Earl Weaver believed in the three-run homer. Texas? It's fine with the solo shot.
And when you hit as many as the Longhorns have in the final series -- seven in two games -- that's a fine strategy. Small ball, or Augie Ball as it's known in Austin, is about playing for one run at a time. Well, a solo home run is just that, even if it's not the most common rendition thereof.
There's been no better practitioner than Moldenhauer, who's been an even later bloomer than Jungmann. Moldenhauer, an early third-round pick (also of the Angels) out of high school, turned down a sizable offer to play at Texas. He produced a pair of All-Big 12 honorable mention seasons before dislocating his left kneecap on a swing in last year's NCAA regionals, when his spike caught in the ground as he pivoted on a swing. After surgery and long rehab, the junior barely played at the start of the season, entering the College World Series with a .234 average in just 64 at bats, with no home runs.
Playing a hunch, Garrido inserted him in the cleanup spot for an early game in Omaha, and Moldenhauer delivered a home run. Since then, he's been Texas' best option in the No. 4 hole and has tied a CWS record with four homers -- yep, all solo.
Moldenhauer admits that he has tinkered with his stance a number of times this season, before finally settling on one that makes him comfortable. He's added a small leg kick to start his swing, which he says keeps his weight back longer.
"I'm just seeing the ball well," Moldenhauer said.
Mainieri decided to save his staff's co-ace, Anthony Ranaudo (11-3, 2.87 ERA), for a possible Game 3 rather than throw him on three days' rest. Instead he opted for Austin Ross, who Mainieri pulled after just two innings because "he didn't have his best stuff." That mean three LSU relievers had to combine for seven innings, while the gem by UT's Jungmann gave most of the bullpen a night off.

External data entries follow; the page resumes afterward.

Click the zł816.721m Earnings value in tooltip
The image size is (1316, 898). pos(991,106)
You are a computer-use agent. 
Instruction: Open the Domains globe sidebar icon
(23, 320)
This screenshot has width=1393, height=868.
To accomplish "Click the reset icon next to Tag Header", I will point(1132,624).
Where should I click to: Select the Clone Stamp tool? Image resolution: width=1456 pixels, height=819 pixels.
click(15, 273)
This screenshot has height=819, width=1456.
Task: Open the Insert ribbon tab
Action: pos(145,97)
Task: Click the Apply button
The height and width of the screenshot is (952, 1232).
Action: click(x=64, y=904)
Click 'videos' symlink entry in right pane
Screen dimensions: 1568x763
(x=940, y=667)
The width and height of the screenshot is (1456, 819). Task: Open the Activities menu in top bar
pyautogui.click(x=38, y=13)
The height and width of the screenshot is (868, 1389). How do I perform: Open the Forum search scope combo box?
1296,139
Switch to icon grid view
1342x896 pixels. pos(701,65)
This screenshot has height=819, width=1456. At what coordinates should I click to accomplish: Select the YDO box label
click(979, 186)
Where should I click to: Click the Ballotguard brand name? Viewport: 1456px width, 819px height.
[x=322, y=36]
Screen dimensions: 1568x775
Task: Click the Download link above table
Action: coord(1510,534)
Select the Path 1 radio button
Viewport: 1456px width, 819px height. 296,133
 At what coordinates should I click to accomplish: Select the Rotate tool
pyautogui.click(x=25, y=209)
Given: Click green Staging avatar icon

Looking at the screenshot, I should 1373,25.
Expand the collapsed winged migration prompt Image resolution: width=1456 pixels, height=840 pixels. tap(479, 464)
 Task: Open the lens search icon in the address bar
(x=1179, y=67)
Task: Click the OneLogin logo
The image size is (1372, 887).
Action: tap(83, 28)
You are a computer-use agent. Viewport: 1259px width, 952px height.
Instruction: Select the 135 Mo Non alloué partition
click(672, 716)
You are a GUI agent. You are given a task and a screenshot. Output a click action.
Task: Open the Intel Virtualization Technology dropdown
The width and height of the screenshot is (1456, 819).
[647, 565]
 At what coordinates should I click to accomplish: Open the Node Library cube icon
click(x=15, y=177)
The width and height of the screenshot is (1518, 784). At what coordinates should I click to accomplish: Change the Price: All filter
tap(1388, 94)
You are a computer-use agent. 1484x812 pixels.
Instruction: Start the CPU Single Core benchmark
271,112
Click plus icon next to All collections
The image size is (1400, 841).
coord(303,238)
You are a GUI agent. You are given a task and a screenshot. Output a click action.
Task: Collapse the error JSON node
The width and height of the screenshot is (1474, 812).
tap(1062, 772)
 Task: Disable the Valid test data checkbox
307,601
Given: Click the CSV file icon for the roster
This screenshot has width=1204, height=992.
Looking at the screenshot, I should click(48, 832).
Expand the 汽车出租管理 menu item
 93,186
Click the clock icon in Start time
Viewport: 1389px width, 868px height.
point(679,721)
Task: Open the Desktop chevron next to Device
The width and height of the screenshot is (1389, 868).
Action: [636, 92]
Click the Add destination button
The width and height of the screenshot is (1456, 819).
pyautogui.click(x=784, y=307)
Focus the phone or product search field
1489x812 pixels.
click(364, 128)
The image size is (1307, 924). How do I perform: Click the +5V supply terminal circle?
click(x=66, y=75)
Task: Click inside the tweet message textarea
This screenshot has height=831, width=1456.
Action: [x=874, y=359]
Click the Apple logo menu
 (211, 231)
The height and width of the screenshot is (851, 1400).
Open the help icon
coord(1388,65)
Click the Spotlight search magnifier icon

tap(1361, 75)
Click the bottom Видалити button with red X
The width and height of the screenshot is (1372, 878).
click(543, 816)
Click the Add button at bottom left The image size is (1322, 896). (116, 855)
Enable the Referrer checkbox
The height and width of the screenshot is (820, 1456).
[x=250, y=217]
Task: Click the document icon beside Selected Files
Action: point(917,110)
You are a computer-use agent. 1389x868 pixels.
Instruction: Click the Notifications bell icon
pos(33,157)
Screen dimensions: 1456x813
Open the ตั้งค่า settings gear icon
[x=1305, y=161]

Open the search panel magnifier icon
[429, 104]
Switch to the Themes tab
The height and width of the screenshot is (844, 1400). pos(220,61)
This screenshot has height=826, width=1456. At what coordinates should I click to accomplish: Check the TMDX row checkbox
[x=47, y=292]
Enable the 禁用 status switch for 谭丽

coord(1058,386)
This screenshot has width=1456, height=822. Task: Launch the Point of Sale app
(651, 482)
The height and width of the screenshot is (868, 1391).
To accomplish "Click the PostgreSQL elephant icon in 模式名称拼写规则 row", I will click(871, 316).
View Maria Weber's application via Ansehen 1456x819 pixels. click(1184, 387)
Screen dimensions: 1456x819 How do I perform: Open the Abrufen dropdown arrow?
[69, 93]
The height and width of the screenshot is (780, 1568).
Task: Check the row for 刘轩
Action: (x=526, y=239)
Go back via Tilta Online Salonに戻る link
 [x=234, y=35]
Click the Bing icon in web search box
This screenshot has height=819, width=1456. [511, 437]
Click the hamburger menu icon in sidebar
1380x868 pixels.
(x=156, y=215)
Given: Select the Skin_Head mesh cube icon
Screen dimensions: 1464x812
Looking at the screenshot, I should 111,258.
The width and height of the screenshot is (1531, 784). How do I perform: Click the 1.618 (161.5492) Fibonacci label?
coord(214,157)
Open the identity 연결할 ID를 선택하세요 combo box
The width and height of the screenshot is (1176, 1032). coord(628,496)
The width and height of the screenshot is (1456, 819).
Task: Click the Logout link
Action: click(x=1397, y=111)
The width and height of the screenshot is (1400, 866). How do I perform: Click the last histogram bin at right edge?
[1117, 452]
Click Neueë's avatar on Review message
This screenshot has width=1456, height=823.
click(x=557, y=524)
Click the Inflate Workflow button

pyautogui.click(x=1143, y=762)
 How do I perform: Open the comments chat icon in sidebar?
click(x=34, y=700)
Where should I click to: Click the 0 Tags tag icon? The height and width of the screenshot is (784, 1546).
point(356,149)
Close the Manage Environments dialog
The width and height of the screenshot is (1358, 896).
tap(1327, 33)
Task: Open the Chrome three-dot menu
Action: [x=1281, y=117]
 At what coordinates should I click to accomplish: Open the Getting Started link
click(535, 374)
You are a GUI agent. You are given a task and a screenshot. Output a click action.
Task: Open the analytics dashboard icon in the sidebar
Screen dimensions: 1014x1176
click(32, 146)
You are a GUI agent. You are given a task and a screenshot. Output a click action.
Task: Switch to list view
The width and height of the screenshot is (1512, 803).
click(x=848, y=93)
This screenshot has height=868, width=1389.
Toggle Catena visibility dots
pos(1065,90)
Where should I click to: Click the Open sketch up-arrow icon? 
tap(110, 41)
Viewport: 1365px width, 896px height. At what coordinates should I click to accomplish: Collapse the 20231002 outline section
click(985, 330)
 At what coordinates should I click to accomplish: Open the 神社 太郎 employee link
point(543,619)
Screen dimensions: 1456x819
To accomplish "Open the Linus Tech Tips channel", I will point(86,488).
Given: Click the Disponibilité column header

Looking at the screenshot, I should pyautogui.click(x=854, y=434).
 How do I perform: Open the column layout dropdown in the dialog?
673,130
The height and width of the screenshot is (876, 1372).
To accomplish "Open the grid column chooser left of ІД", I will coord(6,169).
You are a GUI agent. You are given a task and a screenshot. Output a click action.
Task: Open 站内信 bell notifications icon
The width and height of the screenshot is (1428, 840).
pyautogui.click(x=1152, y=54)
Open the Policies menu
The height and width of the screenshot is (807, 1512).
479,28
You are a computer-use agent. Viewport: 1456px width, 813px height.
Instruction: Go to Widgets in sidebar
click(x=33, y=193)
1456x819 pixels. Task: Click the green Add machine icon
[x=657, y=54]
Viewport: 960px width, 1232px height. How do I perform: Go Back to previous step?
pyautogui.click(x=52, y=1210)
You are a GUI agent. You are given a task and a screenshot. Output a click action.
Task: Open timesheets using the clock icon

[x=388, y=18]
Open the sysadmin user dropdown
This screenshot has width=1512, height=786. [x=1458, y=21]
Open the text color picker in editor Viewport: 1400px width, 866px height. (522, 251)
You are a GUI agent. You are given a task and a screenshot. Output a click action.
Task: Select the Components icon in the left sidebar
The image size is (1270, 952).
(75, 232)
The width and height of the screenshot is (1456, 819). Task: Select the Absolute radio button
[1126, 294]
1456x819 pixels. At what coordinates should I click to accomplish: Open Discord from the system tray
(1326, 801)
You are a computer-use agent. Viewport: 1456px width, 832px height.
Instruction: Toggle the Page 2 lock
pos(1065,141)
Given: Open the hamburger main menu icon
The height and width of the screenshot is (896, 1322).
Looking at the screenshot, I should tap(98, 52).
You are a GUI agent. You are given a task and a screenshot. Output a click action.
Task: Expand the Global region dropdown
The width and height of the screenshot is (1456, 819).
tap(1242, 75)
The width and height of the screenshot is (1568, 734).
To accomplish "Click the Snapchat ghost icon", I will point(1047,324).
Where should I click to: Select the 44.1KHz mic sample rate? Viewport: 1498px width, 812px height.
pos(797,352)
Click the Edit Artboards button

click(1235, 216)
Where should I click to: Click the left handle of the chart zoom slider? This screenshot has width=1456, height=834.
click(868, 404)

Good thing, too, as the Texas relievers might have exhausted themselves before the game playing with their new toy, an inflatable whale they have taken to calling Carlos. During the pre-game rain delay, the Longhorns frequently tossed the whale over the dugout rail, subjecting it to the pouring rain. Perhaps it was an attempt to return Carlos to his natural habitat, or at least if it, you know, swam down the first-base line and across the street to the zoo.
But in a winner-take-all Game 3, everyone will be ready, in this dream CWS final. Facing Ranaudo will be UT's 6-foot sophomore Cole Green, who has a 5-3 record and 3.07 ERA in a team-high 19 starts.
"One game and I have the ball?" Green said after the game, adding a shoulder shrug and a sly smile. "That about sums it up."